Teknenin çok ilginç bir hikayesi de ver. Yapan bir Ukraynalı. Sevgilisi ile Kırım'dan yola çıkıp, Karadeniz 'i , boğazları geçip Ayvalık 'a kadar gelmişler. Üstelik motorsuz. Ayvalık'ta her ne oldu ise ciddi kavga etmişler. Kız gitmiş. O moral ile Ukraynalı da yok paraya katamaranı satmış bu arkadaşa. Uygun fiyata anlaşabilseydik alıp renove etmek en mantıklısıydı ama yeni sahibi maliyetinden yüksek bir fiyat isteyince anlaşamadık.

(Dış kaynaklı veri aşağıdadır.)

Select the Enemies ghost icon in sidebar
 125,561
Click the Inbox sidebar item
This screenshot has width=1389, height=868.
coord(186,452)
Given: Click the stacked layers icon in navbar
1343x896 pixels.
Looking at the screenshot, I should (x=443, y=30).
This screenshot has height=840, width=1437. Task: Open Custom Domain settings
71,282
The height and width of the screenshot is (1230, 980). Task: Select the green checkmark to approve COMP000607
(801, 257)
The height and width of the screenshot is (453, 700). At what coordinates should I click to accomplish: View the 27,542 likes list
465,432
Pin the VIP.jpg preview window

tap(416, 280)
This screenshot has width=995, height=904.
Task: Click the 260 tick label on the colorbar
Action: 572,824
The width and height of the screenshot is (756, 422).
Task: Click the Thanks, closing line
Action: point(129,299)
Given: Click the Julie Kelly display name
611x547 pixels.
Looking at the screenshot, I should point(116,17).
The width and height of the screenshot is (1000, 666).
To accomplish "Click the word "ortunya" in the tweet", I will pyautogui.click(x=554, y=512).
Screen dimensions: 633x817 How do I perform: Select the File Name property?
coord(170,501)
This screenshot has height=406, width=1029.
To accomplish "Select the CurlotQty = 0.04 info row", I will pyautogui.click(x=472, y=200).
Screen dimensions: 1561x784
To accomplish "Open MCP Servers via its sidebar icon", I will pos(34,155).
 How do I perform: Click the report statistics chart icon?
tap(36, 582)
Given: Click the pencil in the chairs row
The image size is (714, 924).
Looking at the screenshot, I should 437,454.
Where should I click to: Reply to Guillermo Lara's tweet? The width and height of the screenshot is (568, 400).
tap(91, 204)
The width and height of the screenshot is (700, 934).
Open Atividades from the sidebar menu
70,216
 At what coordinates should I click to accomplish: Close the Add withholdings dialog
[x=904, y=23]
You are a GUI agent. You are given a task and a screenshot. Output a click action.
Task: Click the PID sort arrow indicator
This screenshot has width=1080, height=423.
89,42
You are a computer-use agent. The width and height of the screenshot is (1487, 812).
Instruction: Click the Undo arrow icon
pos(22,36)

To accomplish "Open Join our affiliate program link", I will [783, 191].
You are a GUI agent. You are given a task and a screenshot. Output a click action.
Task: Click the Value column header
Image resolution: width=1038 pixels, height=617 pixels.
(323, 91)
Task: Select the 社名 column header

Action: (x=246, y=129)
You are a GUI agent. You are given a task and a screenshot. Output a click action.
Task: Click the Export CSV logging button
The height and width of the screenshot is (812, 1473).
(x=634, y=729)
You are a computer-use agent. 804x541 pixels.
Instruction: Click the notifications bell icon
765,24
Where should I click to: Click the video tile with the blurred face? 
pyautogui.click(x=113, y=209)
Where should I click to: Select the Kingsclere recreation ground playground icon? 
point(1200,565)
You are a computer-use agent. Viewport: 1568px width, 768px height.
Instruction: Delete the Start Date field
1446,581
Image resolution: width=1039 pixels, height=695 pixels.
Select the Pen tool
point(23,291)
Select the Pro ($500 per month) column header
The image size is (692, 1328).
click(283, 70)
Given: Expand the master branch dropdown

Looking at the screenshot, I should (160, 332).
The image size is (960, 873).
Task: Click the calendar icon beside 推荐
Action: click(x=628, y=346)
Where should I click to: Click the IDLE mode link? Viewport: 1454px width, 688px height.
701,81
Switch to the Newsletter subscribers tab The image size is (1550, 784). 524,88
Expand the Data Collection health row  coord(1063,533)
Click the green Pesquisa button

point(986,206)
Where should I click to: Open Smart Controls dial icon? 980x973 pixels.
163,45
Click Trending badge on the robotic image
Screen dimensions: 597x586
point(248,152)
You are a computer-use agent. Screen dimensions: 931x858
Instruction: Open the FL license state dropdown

Küçük bir tekneyi dahi denize indirmenin sorun olduğu günümüzde bu katamaran kumsala çıkabilme özelliği ile çok iyi bir çözüm gibi duruyor.
Tekneyi araştırırken en çok ilgimi çeken seyyar tuvalet olmuştu. Ben çok takip etmiyordum ancak adamlar bu seyyar tuvalet işini aşmışlar açıkçası. Neredeyse evde kullanılabilir konfora ulaşmışlar. Son derece pratik bir şekilde marina da tuvalete boşaltıyorsunuz. Ne pis su tankı , ne macaratör, ne gövdeyi delme, vana problemi hiç biri yok. küçük bir kutu şeklinde her türlü problem çözülmüş durumda.
Bir de Kompost tuvaletler var. Bunlar pahalılar ancak uzun yol yelkencileri için çok iyi çözüm. Kullananlar çok memnun.
Her durumda en kötü 16 feet olan sportif amaçlı olanı yapacağım gibi duruyor.
Aslında en ideal boyutu 38 feet olanı. Gerçekten iyi. Ancak Kech armaya ihtiyaç duyması maliyetleri artıran en önemli problem.